3) Bu fıkra hükümlerinden yararlanmak üzere başvuruda bulunan ve açtıkları davalardan vazgeçen borçluların bu ihtilaflarıyla ilgili olarak bu Kanunun yayımlandığı tarihten sonra tebliğ edilen kararlar uyarınca işlem yapılmaz ve bu kararlar ile TEDAŞ aleyhine hükmedilmiş yargılama giderleri ve vekâlet ücreti bulunması hâlinde bunlar talep edilemez.

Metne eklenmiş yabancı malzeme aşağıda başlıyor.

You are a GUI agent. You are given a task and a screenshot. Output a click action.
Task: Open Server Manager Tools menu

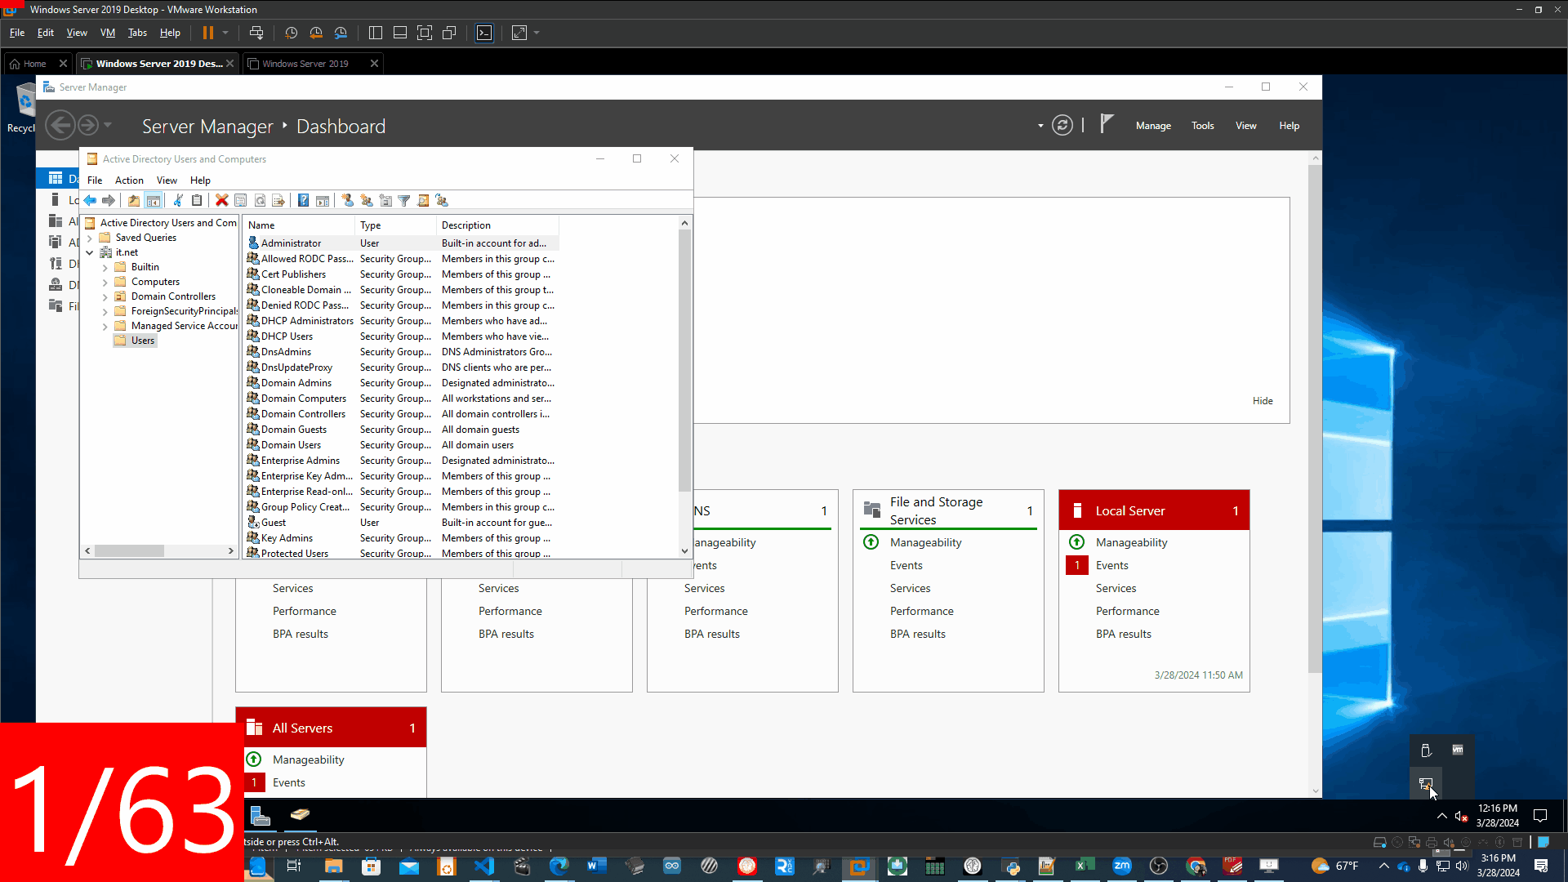click(1202, 126)
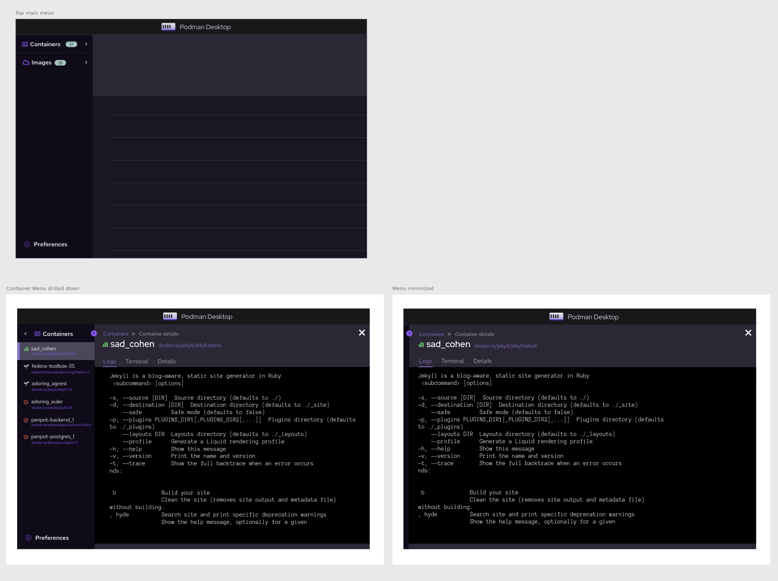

 ğ) 1) Bu fıkranın (a) bendinin (1) numaralı alt bendine göre ödenmesi gereken taksitlerden; bir takvim yılında iki veya daha az taksitin süresinde ödenmemesi veya eksik ödenmesi hâlinde, ödenmeyen veya eksik ödenen taksit tutarlarının son taksiti izleyen ayın sonuna kadar, gecikilen her ay ve kesri için 6183 sayılı Kanunun 51 inci maddesine göre belirlenen gecikme zammı oranında hesaplanacak geç ödeme zammı ile birlikte ödenmesi şartıyla bu fıkra hükümlerinden yararlanılır. Süresinde ödenmeyen veya eksik ödenen taksitlerin belirtilen şekilde de ödenmemesi veya bir takvim yılında ikiden fazla taksitin süresinde ödenmemesi veya eksik ödenmesi hâlinde bu fıkra hükümlerinden yararlanma hakkı kaybedilir. Bu hüküm alacaklı daireler açısından taksitlendirilen alacaklar için ayrı ayrı uygulanır.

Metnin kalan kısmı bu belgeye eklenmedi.